<<<<

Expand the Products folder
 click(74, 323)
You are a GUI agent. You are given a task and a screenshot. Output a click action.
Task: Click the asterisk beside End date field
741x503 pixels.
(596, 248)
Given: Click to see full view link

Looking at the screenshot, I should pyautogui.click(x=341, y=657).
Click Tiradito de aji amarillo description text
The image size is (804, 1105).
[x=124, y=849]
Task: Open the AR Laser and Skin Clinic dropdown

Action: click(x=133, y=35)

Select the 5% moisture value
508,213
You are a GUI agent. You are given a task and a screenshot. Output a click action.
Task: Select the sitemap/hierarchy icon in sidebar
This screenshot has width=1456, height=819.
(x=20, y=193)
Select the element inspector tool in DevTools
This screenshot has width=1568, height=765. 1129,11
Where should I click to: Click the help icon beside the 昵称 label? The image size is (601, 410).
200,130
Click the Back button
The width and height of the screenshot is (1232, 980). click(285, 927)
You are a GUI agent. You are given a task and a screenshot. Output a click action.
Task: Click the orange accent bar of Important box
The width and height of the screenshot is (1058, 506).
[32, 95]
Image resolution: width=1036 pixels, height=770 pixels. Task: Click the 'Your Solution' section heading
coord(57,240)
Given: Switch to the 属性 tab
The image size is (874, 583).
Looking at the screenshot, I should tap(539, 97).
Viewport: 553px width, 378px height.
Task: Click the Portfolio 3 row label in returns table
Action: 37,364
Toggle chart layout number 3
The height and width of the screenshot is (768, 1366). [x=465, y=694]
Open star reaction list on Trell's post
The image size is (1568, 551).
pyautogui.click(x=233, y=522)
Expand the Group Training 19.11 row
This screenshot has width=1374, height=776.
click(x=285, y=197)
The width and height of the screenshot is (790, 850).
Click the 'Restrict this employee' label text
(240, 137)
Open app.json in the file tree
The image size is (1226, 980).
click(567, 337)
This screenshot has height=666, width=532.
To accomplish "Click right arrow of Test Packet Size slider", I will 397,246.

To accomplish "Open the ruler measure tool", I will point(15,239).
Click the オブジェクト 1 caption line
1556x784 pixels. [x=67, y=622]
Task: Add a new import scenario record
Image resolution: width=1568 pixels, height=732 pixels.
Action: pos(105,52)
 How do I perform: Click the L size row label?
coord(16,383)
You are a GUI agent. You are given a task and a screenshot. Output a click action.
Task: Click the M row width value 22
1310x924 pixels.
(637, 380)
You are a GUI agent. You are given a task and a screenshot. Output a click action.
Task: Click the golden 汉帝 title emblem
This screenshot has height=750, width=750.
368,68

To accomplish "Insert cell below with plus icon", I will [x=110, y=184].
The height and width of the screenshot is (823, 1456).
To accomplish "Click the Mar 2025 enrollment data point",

>>>>

Gather every line of the records above that contains the string "text", treating uppercase and lowercase as different.

Click Tiradito de aji amarillo description text
Click the 'Restrict this employee' label text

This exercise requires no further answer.